Dataset entries:
◆ ◆ ◆ ◆

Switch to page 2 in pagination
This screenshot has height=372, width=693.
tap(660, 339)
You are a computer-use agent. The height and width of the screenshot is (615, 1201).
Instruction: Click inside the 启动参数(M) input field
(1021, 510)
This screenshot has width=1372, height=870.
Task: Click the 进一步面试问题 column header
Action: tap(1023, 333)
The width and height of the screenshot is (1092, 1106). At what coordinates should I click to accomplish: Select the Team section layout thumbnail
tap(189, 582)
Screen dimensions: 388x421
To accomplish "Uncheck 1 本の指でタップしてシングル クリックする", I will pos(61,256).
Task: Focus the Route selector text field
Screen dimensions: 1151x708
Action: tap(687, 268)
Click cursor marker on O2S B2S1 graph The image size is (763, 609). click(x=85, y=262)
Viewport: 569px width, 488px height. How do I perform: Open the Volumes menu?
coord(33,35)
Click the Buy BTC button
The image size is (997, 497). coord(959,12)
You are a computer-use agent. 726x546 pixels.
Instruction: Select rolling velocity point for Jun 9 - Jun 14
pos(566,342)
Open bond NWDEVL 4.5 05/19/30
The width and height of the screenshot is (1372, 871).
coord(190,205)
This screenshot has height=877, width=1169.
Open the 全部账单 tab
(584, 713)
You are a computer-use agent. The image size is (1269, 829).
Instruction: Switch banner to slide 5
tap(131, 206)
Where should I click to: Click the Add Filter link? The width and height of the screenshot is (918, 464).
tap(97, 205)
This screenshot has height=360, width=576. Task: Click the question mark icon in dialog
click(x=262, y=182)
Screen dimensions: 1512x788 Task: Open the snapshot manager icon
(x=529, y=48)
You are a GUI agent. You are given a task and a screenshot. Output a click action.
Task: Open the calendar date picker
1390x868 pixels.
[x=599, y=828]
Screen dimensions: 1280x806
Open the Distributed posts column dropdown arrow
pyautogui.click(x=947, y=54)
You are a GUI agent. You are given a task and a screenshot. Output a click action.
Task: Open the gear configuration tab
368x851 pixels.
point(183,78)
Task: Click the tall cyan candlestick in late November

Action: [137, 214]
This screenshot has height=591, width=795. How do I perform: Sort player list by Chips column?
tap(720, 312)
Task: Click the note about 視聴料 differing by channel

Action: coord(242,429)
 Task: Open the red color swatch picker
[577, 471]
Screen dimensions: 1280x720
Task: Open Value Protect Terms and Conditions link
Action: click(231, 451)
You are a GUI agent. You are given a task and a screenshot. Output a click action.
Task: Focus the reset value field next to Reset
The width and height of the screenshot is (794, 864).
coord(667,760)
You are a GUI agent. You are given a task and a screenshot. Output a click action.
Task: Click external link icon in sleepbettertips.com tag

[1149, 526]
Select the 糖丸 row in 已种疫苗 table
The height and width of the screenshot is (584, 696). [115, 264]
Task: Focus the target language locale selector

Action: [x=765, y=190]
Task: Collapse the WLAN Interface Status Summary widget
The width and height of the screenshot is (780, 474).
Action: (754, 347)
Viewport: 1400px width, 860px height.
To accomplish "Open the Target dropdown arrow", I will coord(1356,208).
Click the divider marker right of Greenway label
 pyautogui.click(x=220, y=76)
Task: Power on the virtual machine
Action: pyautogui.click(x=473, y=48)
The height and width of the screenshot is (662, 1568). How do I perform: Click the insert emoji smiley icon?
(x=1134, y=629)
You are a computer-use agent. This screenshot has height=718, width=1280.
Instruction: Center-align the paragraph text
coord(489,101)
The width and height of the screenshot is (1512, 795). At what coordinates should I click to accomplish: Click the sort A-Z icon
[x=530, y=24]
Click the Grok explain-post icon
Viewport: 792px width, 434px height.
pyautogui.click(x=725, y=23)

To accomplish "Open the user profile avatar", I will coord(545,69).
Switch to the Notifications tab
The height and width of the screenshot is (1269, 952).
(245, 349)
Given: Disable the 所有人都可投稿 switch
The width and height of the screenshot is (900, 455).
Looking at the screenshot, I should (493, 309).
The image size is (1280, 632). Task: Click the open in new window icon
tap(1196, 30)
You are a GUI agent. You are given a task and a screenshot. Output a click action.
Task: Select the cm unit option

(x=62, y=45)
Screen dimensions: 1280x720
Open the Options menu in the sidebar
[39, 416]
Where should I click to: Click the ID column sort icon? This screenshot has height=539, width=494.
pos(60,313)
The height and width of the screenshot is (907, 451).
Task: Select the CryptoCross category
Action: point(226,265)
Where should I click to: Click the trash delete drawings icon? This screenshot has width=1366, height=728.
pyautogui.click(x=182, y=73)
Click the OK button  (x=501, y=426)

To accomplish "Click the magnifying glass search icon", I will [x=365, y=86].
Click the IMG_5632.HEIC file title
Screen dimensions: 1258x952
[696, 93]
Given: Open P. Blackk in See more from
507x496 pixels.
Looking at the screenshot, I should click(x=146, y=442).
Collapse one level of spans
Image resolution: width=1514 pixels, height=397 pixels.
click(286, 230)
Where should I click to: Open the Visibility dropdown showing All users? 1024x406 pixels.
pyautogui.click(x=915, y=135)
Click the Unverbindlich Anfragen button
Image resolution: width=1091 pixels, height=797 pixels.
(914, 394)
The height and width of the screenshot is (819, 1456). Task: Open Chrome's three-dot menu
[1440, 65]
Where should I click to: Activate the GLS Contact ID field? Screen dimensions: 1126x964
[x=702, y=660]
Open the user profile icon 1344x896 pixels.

◆ ◆ ◆ ◆

EXERCISE DETAILS: Output nothing but the lines from the one containing "Where should I click to: Open" through the last line of the data, exactly as they stand.

RESULT:
Where should I click to: Open the Visibility dropdown showing All users? 1024x406 pixels.
pyautogui.click(x=915, y=135)
Click the Unverbindlich Anfragen button
Image resolution: width=1091 pixels, height=797 pixels.
(914, 394)
The height and width of the screenshot is (819, 1456). Task: Open Chrome's three-dot menu
[1440, 65]
Where should I click to: Activate the GLS Contact ID field? Screen dimensions: 1126x964
[x=702, y=660]
Open the user profile icon 1344x896 pixels.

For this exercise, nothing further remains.